(Task prompt)
Lines from the one containing "Given: Open Load/Save solver model" through the end of the material are to be retyped exactly; do not copy pictures.

++++++

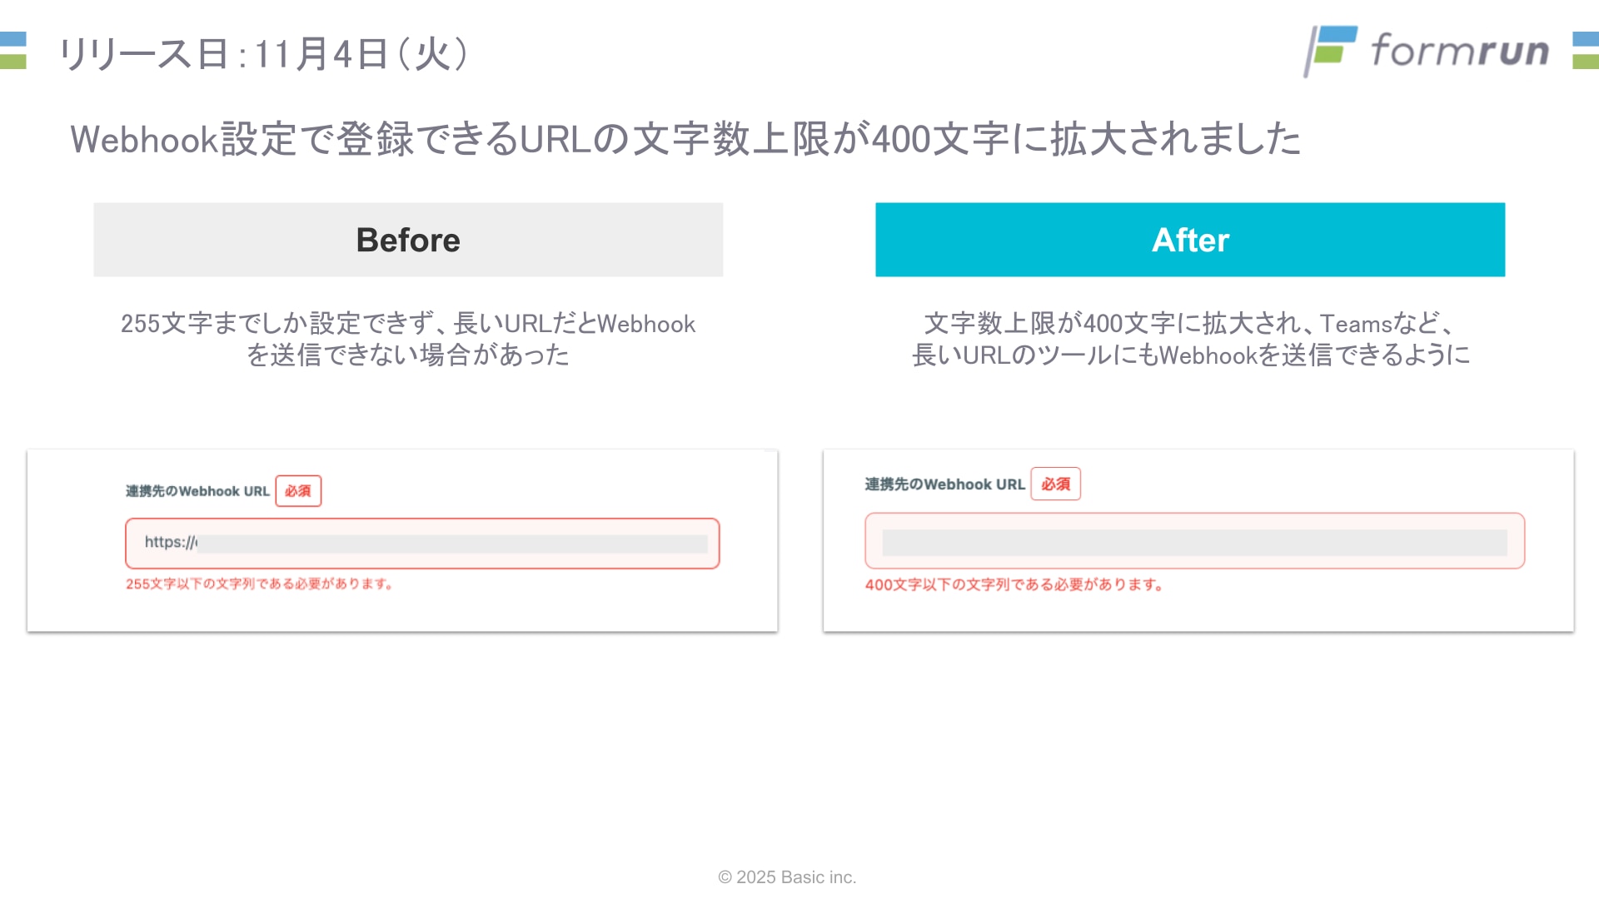The image size is (1599, 899).
Task: Click the 400文字以下 error message
Action: pos(1014,585)
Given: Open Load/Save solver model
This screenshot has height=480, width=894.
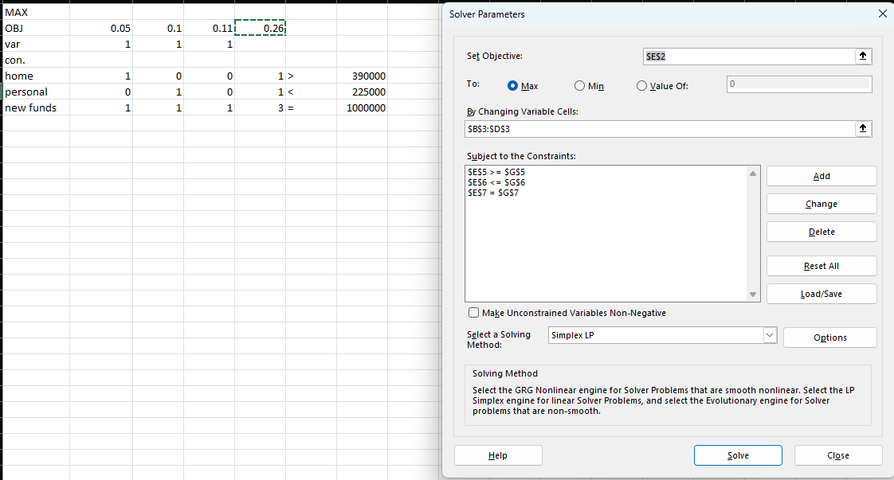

++++++

(Exercise response)
Given: Open Load/Save solver model
This screenshot has height=480, width=894.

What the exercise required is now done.